EXERCISE GOAL
Transcribe the records word for word, beginning at the line that contains "Open the Number:Power" and stopping after the line that contains "[x=454, y=37]".

= = = = = = =

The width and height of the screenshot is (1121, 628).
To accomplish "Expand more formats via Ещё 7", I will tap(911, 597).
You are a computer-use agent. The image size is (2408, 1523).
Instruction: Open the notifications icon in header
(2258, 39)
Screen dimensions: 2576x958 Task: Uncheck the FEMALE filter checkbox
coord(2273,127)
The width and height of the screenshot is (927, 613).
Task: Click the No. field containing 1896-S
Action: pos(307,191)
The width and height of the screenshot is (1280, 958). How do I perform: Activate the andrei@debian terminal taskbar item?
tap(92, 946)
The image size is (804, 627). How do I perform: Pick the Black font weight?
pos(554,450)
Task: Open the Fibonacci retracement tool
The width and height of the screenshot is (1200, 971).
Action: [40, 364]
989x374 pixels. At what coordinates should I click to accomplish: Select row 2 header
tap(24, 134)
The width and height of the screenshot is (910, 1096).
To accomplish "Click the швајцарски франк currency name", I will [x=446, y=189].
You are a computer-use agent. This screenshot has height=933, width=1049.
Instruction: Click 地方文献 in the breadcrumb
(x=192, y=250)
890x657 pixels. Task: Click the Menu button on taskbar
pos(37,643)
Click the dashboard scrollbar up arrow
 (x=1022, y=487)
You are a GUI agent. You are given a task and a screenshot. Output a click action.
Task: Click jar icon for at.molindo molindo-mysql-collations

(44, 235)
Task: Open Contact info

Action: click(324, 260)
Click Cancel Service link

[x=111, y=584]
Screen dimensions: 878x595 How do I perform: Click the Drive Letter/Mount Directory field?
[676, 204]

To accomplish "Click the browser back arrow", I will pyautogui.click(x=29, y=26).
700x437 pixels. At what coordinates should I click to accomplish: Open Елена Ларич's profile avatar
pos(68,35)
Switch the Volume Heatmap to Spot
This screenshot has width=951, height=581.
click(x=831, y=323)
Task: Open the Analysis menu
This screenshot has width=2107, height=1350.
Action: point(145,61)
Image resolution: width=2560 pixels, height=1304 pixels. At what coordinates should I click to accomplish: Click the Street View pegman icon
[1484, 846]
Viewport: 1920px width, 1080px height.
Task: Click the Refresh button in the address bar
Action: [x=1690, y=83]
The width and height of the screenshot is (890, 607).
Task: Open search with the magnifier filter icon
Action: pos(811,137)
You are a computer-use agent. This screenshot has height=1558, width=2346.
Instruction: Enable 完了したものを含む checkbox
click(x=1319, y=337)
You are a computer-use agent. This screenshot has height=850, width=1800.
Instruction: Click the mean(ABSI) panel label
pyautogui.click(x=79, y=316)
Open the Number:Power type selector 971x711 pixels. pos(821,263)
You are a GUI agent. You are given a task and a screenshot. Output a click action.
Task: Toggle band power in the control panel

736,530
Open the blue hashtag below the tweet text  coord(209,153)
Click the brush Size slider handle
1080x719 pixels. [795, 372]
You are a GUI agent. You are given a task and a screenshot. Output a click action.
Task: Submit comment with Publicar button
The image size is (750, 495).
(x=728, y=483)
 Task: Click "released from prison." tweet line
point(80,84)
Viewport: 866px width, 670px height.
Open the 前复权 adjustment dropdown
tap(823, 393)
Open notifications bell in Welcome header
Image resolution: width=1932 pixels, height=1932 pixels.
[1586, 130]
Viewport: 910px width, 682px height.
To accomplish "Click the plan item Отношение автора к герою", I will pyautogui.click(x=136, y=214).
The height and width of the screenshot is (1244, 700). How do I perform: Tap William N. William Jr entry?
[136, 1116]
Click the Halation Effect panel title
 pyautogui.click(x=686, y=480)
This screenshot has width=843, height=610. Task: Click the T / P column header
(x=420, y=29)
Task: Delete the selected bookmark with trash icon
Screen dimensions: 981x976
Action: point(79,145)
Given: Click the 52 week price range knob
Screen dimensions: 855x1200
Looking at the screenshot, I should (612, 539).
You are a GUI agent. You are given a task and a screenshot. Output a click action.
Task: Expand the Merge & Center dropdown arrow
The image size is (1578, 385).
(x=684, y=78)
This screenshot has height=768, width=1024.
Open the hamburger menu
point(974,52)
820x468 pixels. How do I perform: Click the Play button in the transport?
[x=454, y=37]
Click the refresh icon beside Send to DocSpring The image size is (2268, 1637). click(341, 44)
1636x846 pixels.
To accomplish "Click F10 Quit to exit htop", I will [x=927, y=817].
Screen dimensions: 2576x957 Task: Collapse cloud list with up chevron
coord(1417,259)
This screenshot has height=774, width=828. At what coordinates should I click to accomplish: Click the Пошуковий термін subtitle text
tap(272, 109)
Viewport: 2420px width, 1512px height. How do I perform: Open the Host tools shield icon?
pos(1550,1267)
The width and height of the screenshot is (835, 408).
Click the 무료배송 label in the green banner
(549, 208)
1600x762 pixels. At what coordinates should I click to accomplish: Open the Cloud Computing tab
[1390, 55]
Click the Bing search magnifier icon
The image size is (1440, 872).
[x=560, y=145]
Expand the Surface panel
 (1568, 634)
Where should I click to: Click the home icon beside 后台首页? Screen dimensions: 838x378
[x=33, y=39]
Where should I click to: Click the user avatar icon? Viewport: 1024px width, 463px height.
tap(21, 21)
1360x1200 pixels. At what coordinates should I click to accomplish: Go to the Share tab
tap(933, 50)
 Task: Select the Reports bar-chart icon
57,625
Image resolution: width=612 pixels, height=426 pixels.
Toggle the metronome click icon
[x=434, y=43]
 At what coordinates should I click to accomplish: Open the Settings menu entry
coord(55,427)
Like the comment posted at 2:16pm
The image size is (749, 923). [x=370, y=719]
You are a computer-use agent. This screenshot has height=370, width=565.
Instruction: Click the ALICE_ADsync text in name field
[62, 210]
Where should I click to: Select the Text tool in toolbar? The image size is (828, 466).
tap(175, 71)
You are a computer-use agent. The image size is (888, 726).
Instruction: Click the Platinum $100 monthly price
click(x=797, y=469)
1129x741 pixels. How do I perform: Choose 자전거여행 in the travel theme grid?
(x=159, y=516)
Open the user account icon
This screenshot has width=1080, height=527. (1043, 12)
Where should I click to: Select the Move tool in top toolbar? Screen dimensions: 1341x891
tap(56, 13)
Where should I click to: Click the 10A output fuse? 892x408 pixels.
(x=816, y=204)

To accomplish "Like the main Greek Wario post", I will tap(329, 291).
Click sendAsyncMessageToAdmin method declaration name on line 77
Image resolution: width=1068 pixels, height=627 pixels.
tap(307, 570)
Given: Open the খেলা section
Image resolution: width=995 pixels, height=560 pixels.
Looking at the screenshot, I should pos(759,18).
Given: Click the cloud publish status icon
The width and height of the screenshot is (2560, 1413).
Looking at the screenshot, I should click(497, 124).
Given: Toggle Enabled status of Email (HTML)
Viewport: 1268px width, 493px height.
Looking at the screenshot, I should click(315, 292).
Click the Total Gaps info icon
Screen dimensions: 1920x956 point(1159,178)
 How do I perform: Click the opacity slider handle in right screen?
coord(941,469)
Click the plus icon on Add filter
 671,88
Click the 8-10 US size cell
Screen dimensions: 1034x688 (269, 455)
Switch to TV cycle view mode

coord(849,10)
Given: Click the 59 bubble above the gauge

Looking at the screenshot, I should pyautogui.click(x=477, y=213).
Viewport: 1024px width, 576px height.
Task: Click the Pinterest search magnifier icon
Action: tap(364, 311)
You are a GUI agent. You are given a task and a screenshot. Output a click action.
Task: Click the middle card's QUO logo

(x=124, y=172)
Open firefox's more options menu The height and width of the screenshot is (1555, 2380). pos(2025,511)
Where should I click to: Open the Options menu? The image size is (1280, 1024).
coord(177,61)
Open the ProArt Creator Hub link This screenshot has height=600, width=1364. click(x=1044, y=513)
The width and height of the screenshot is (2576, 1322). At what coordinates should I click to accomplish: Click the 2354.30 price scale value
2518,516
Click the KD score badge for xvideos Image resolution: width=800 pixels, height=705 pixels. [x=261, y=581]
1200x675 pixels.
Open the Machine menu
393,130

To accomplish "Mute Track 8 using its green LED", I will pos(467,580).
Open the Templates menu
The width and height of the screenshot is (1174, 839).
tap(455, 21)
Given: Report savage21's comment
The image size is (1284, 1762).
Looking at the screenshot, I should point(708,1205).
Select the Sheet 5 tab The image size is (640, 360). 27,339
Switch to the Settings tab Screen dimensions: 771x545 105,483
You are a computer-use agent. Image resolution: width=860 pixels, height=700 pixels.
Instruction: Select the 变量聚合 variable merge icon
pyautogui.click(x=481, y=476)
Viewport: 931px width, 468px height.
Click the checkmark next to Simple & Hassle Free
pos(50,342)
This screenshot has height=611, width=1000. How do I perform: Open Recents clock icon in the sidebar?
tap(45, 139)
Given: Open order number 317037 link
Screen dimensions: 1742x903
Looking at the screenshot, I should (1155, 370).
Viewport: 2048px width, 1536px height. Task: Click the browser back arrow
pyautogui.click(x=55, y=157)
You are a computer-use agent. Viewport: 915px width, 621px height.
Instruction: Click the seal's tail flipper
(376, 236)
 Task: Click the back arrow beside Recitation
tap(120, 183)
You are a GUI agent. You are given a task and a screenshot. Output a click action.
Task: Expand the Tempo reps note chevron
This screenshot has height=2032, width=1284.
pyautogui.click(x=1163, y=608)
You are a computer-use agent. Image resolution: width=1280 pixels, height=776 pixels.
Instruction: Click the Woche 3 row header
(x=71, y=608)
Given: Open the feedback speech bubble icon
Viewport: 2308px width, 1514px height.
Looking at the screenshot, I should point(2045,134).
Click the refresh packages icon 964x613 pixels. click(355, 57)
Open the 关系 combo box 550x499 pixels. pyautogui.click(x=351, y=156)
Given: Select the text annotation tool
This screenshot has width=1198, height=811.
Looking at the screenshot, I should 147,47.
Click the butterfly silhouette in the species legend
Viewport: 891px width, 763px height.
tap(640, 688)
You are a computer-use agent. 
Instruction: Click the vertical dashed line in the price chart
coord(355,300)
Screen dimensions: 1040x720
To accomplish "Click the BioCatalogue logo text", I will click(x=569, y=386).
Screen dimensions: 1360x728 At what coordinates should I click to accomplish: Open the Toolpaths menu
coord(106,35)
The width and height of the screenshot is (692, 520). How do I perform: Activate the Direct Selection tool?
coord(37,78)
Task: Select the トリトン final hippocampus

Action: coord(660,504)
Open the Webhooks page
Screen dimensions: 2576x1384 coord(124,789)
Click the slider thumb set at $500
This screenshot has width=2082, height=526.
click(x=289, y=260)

= = = = = = =

OUTPUT FOR THIS EXERCISE
Open the Number:Power type selector 971x711 pixels. pos(821,263)
You are a GUI agent. You are given a task and a screenshot. Output a click action.
Task: Toggle band power in the control panel

736,530
Open the blue hashtag below the tweet text  coord(209,153)
Click the brush Size slider handle
1080x719 pixels. [795, 372]
You are a GUI agent. You are given a task and a screenshot. Output a click action.
Task: Submit comment with Publicar button
The image size is (750, 495).
(x=728, y=483)
 Task: Click "released from prison." tweet line
point(80,84)
Viewport: 866px width, 670px height.
Open the 前复权 adjustment dropdown
tap(823, 393)
Open notifications bell in Welcome header
Image resolution: width=1932 pixels, height=1932 pixels.
[1586, 130]
Viewport: 910px width, 682px height.
To accomplish "Click the plan item Отношение автора к герою", I will pyautogui.click(x=136, y=214).
The height and width of the screenshot is (1244, 700). How do I perform: Tap William N. William Jr entry?
[136, 1116]
Click the Halation Effect panel title
 pyautogui.click(x=686, y=480)
This screenshot has width=843, height=610. Task: Click the T / P column header
(x=420, y=29)
Task: Delete the selected bookmark with trash icon
Screen dimensions: 981x976
Action: point(79,145)
Given: Click the 52 week price range knob
Screen dimensions: 855x1200
Looking at the screenshot, I should (612, 539).
You are a GUI agent. You are given a task and a screenshot. Output a click action.
Task: Expand the Merge & Center dropdown arrow
The image size is (1578, 385).
(x=684, y=78)
This screenshot has height=768, width=1024.
Open the hamburger menu
point(974,52)
820x468 pixels. How do I perform: Click the Play button in the transport?
[x=454, y=37]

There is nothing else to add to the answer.